Monday, February 14, 2022

concert review: Thomas Mesa and Ilya Yakushev

I didn't actually get to this concert at Kohl Mansion on January 16, but I was privileged to see the videorecording (not on general release), which occupied me for part of the time that the rest of the world was at the Super Bowl. Excellent close-up footage from across the (not large) hall, and vivid acoustics including enough ambient sounds to underscore that you were getting the full range of what the musicians played.

The highlight of this cello-and-piano recital was Rachmaninoff's Cello Sonata in G Minor, Op. 19, one of his only two full-sized adult works for chamber ensemble. Full-sized it is, too, an epic work both in length and the amount of effort required by the players. It has its share of lyric episodes, some of which even sound like Rachmaninoff, but the emphasis here was on the dramatic parts. Mesa's cello growled and sputtered and wailed affectingly while Yakushev rang out notes on the piano.

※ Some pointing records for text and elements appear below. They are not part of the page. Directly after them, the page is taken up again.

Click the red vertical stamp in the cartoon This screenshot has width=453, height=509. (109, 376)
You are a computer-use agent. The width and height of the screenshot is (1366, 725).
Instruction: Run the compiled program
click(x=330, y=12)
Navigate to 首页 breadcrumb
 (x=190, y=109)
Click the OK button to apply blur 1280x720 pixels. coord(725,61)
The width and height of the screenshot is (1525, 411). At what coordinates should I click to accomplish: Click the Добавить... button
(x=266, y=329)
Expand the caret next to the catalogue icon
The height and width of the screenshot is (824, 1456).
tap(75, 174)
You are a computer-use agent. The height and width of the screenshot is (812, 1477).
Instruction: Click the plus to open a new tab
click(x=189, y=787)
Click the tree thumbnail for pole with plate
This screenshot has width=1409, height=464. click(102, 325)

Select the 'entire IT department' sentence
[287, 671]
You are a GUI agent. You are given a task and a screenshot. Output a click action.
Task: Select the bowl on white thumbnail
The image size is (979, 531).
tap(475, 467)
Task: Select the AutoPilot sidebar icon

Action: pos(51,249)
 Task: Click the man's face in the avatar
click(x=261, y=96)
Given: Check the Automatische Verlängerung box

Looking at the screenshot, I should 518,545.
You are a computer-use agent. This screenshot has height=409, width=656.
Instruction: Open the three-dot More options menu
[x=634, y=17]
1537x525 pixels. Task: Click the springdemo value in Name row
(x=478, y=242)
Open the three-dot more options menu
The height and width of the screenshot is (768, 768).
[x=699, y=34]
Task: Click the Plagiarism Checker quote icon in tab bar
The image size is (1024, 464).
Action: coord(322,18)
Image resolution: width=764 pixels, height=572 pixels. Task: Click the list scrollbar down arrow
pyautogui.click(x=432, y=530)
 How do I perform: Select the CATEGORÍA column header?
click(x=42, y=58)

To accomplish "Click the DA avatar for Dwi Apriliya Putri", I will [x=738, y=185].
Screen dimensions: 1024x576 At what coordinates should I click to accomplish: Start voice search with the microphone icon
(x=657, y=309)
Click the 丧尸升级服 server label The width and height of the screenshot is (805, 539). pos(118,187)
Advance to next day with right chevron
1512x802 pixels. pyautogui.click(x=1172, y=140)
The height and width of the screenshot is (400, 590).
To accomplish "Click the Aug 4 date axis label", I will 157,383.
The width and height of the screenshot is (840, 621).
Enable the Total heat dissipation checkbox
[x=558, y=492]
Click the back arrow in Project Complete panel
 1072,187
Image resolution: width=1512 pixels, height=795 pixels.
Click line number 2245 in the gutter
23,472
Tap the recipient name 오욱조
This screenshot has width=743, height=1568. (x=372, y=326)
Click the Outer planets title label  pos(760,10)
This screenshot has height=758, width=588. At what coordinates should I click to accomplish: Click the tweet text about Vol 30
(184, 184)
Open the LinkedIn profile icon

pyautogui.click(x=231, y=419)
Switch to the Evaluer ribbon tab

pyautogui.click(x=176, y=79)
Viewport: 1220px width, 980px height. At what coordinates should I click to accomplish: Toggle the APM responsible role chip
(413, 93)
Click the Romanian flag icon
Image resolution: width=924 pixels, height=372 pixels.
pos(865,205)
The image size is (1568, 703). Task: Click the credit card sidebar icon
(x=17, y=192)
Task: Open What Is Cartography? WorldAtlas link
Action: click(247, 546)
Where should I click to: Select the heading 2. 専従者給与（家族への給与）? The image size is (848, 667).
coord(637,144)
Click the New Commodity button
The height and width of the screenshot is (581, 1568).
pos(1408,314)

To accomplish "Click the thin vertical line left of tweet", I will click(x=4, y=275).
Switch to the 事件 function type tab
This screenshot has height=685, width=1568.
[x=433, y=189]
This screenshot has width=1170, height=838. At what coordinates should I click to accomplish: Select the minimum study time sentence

The rest of the program was distinctly more lyrical. Brahms's Sonata No. 1 in E Minor, Op. 38, was slow and grave and carefully restrained, and a similar ambience affected a tiny prelude by Lera Auerbach (one of her more agreeable works), a nocturne by Chopin that Yakushev played by himself, and the encore, the inevitable "Swan" by Saint-Saƫns. Mesa's cello throughout all of this was deep-toned even in the higher notes, and high-lying passages evinced the slightest strain which underpinned that the depths were where Mesa was most in comfort.

A couple brief excerpts from a "Spanish Suite" by Joaquin Nin ran more lively, but the truly notable short work on the program was an unaccompanied cello piece that Mesa commissioned early in the pandemic from a NYC composer named Andrea Casarrubios. Titled "Seven" for the daily 7 PM tribute to essential workers that New Yorkers were paying, this is a fairly introverted, rather than celebratory, 9-minute piece with some strikingly beautiful sonorities. It begins (and ends) with soft harmonics interrupted with frequent deep- and dark-toned pizzicato throbs, which reappear in other contexts as well. A lyrical passage accompanied by a lower-pitched drone in the same rhythm was another highlight of this haunting composition.

I tend to gravitate towards larger chamber ensembles, but this was a two-person show well worth hearing.